Na pierwszy przetarg ogłoszony przez MOSiR nikt się nie zgłosił. - Rozmawiałem z dwoma przedsiębiorcami. Termin realizacji wyznaczony na 90 dni jest nierealny lub bardzo trudny do dotrzymania - mówi przewodniczący Wójcik.
MOSiR w środę ogłosił drugi przetarg, w którym ponownie znalazł się termin 90 dni. - Mam apel do pana prezydenta, żeby wycofać się z tego przetargu i ogłosić go na wiosnę, po zakończeniu lig. W tej chwili może dojść do kompromitacji. Wstyd będzie, gdy nasze drużyny będą grać w Kielcach, Ostrowcu Świętokrzyskim, albo w Warszawie. To nie jest promocja naszego miasta, to jest wystawianie naszego miasta na pośmiewisko - stwierdził przewodniczący Rady Miejskiej.
Zwrócił też, że klubom dojdą dodatkowe koszty wynajęcia hal, dojazdów, ochrony. Drużyny stracą atut własnego boiska. - Ktoś tu nie pomyślał, na MOSiRze brakuje gospodarza. Nie rozumiem ogłaszania przetargu teraz, kiedy zaraz zaczynają się rozgrywki. Nie chcę krytykować tego zarządu ani wypowiadać się bardzo pozytywnie o poprzednim, ale za panów Kalinkowskiego i Ścibora nie było możliwości, by coś takiego się zdarzyło. Kluby wcześniej znały harmonogram, a w tej chwili nikt nie jest w stanie powiedzieć, kiedy na MOSIRze zagrają - powiedział Dariusz Wójcik.
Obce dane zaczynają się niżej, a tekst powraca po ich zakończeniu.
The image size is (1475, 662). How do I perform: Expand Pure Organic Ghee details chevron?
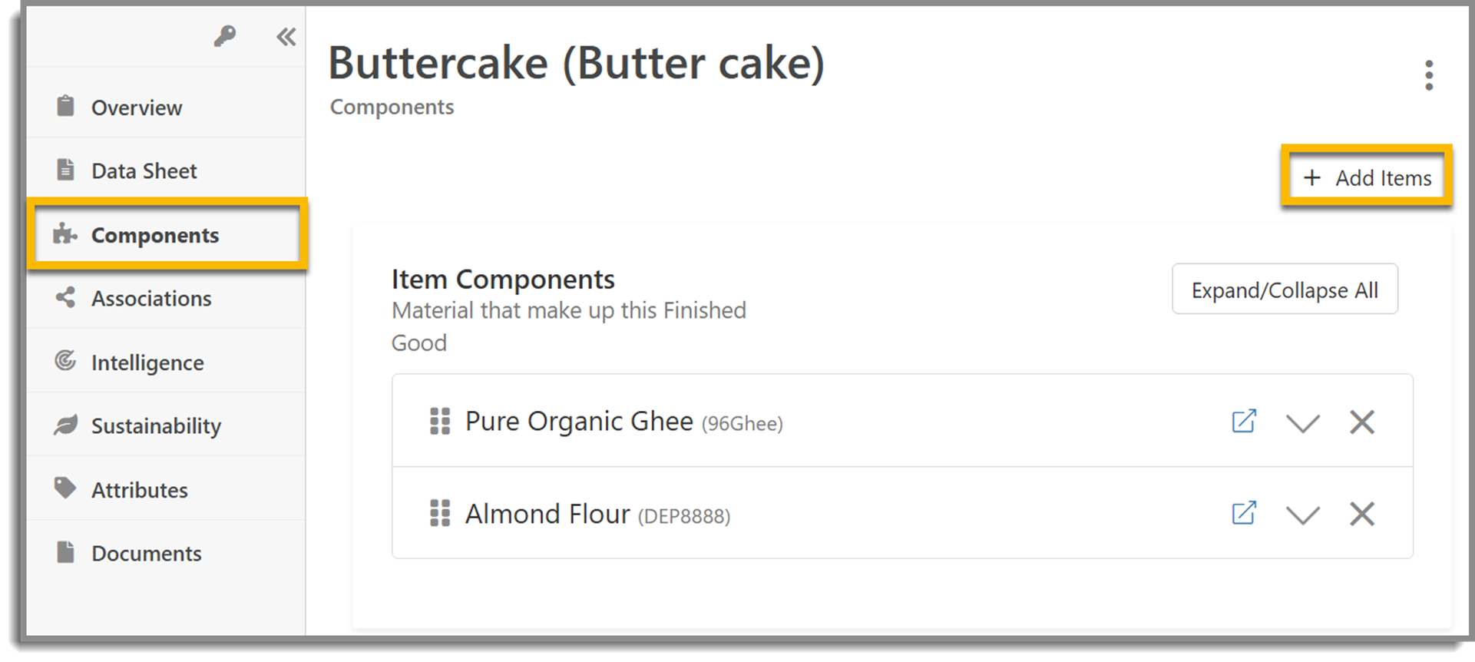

Więcej - w tym komentarz o konflikcie między prezydentem a sekretarzem miasta - w załączonym powyżej wideo.
W imieniu MOSiR-u stanowisko w tej sprawie przesłał do naszej redakcji dyrektor zarządzający spółki, Robert Dębicki. Można się z nim zapoznać TUTAJ.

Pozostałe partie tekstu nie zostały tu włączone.